NEW YORK, NY.- Bill Viola Studio and the USC Game Innovation Lab have launched The Night Journey on the PlayStation®4 computer entertainment system. This award-winning art game is available today via the PlayStation®Store for $19.99.
Winner of the Most Sublime Experience at the 2007 IndieCade Festival, The Night Journey is one of the earliest experimental art games made. It uses both game and video technologies to tell the universal story of an individuals journey towards enlightenment.
For the past decade, The Night Journey has been exhibited around the world as a work in progress, in venues including: The Museum of the Moving Image, Queens, New York; Nam June Paik Art Center, Seoul, Korea; ZKM | Center for Art and Media, Karlsruhe, Germany; and Museum of Design, Atlanta, Georgia. This launch marks its first time home players have been able to experience the game.
Visual inspiration for the game is derived from the works of Bill Viola, which provide reference for the vast, open world of the game, while source material for in-game reflections is drawn from the extensive archive of Violas video footage. Artist Viola worked in collaboration with a team at the USC Game Innovation Lab including award-winning game designers Tracy Fullerton and Todd Furmanski.
The Night Journey will also be made available soon on Windows PC and Mac. The title is rated T (Teen) by the ESRB. The Night Journey was developed with funding provided by the National Endowment for the Arts, Intel, Zero1 Art & Technology Network, and the Annenberg Center at the University of Southern California.

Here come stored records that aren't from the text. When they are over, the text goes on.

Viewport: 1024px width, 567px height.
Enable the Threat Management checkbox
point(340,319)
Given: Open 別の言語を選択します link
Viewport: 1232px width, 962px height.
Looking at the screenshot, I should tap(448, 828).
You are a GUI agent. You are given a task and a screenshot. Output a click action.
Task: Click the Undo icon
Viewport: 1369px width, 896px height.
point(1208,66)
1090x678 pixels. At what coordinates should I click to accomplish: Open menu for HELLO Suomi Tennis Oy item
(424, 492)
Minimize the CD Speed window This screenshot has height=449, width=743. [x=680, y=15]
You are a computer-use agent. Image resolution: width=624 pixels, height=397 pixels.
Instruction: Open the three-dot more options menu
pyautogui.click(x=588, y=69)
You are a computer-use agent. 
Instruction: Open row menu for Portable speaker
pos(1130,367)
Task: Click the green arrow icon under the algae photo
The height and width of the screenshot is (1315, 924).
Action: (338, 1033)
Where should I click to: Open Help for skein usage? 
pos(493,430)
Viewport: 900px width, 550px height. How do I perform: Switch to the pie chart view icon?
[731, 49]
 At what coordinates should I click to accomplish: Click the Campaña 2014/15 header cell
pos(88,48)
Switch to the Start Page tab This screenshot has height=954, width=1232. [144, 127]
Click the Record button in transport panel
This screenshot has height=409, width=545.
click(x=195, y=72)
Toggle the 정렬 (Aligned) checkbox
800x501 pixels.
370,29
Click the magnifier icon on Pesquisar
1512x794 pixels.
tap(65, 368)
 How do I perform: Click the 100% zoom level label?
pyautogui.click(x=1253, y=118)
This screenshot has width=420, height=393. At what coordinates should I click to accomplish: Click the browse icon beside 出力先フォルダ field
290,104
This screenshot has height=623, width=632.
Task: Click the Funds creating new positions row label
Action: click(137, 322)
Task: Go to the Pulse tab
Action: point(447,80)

Bill Viola (b. 1951, United States) is internationally recognized as one of the leading artists of our time, an acknowledged pioneer in the medium of video art. For over 40 years he has been making work that explores a series of humanistic and spiritual issues. His works include room-size video installations, sound environments, electronic music performances and flat panel video pieces, as well as works for television broadcast, concerts, opera, and sacred spaces. In 2017 alone he was the subject of several major museum retrospectives including Palazzo Strozzi, Florence; Deichtorhallen, Hamburg; Guggenheim Museum, Bilbao and Redtory Museum of Contemporary Art, Guangzhou.